Off-balance sheet financing refers to an arrangement in which a business obtains funds or equipment from external sources, but does not report the transaction as an asset or a liability on its balance sheet. However, the business may mention the transaction in the notes to its accounts. For example, instead of buying new equipment, the business may choose to lease it so it does not become an asset or a liability. Off-balance sheet financing has several advantages.
A business usually doesn't have to include an item on the balance sheet because the item is neither an asset nor a liability. With a liability, the business eventually has to pay out money to an external party; for example, the bank that lends loan funds. Because the off-balance sheet item is not a liability, it poses little risk to the company. A business may turn an item into a non-liability by taking out a renewable lease instead of a loan it has to pay off, or by transferring the risk to a separate legal entity.
When a business takes on a new loan, it increases its debt burden. With off-balance sheet financing, the business obtains the funds or items it needs without affecting its debt burden. Because a business usually has a maximum amount of funds it can borrow, off-balance sheet financing gives the business the ability to use its remaining allowable borrowing capacity for other purposes. In this way, off-balance sheet financing allows the business to accomplish more tasks.

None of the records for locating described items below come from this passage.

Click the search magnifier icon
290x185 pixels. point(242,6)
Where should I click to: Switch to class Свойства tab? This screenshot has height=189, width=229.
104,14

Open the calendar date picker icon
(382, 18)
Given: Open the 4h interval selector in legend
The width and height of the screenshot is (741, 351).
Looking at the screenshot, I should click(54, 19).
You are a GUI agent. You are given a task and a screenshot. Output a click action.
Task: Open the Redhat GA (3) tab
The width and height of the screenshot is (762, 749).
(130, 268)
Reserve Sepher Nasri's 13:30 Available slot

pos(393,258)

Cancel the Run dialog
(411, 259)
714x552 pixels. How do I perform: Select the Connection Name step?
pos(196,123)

When a business signs a contract with a supplier or lender, the contract may require that the business limit its debt to a certain level. If the business needs funds or equipment and decides to take on a new loan, it may exceed the contractual limit. In the case of large corporations, the business may also have to obtain the approval of the directors to get new debts. Because off-balance sheet financing does not involve the business taking on debt, it does not affect a business' relationship with suppliers, lenders or directors.
Off-balance sheet financing does not affect the business' reported numbers and ratios. For example, the business will have the same levels of return on assets and debt ratio. In contrast, a loan often affects a business' reported numbers and ratios negatively, making it look less attractive to analysts, investors and creditors. Off-balance sheet financing makes the business appear financially healthier than if it were to obtain debt.